Deploying the app is one thing, but in an Enterprise environment, I also want to be able to configure the browser to enforce a few settings (also aligning the browser configuration with what is configured with Google Chrome on Windows devices is a good thing for a consistent employee experience)
This can be achieved with the macOS Intune configuration profile Property Lists
First of all, you should give the documentation on docs a quick read – one of the key points is you don’t upload a traditionally formatted .plist formatted file you would find on the macOS device – note the following:
The next useful resource to have on hand is the Chrome Enterprise policy list
You can filter on Operating System platform, chrome version and search for a policy name
e.g Searching for Homepage policy for macOS
Here you can get all of the required information for each policy setting
Here is an example of what I am configuring for the macOS device in my lab. This will configure the Homepage to thenewnumber2.com, Show the home button and adds the Windows Account extension (Really useful for smooth access to M365 services and office.com)

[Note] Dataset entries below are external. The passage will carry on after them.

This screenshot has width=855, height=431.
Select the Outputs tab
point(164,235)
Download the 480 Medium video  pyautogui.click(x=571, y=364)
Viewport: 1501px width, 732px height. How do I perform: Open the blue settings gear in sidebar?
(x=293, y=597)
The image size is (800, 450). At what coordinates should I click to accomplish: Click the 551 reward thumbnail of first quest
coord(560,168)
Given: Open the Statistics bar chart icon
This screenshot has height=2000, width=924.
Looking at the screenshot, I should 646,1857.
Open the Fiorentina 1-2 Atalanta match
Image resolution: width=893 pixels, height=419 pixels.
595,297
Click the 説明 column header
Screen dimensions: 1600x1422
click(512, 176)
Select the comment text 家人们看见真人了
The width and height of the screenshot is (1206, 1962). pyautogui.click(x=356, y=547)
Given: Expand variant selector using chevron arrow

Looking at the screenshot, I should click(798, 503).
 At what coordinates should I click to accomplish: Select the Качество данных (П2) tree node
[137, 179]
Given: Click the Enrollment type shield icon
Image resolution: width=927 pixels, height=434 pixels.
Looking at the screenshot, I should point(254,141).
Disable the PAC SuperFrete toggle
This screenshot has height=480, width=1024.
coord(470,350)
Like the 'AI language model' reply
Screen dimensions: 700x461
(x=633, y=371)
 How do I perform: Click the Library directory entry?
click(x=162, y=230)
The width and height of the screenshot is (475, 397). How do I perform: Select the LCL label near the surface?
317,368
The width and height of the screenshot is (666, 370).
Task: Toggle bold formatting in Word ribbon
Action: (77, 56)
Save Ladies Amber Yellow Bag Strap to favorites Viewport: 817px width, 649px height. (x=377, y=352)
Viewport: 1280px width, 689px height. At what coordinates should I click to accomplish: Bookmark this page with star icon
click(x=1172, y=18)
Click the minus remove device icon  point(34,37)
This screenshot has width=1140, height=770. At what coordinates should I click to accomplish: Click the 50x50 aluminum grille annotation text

<key>ShowHomeButton</key> <true /> <key>HomepageLocation</key> <string>https://thenewnumber2.com</string> <key>NewTabPageLocation</key> <string>https://thenewnumber2.com</string> <key>HomepageIsNewTabPage</key> <true /> <key>RestoreOnStartup</key> <integer>5</integer> <key>RestoreOnStartupURLs</key> <array> <string>https://thenewnumber2.com</string> </array> <key>ComponentUpdatesEnabled</key> <true /> <key>ExtensionInstallForcelist</key> <array> <string>ppnbnpeolgkicgegkbkbjmhlideopiji;https://clients2.google.com/service/update2/crx</string> </array>
I have saved this as com.google.Chrome.plist
In Intune, navigate to Devices – macOS – Configuration profiles and click Create profile
On Profile type select Template, select Preference file and click on Create
Give the Configuration Profile an appropriate name and description
For Preference domain name, use com.google.Chrome
Select the the plist file created earlier
Note, the contents of the plist file shows here.
Assign this profile to an appropriate Azure AD group
Review the configuration profile and click Create
So how do I know this profile has configured what it need it to?
Opening Chrome on the macOS device is a good first step
Next up, type chrome://policy in the address bar. This will display all of the policies applied to the browser
You can also look in settings and see the policies set (and users are unable to change them).
And for anyone wondering where on the macOS device these configurations are located… Intune configured property list files are stored in /Library/Managed Preferences.
You’ll also note that the xml headers and appropriate tags have been added in.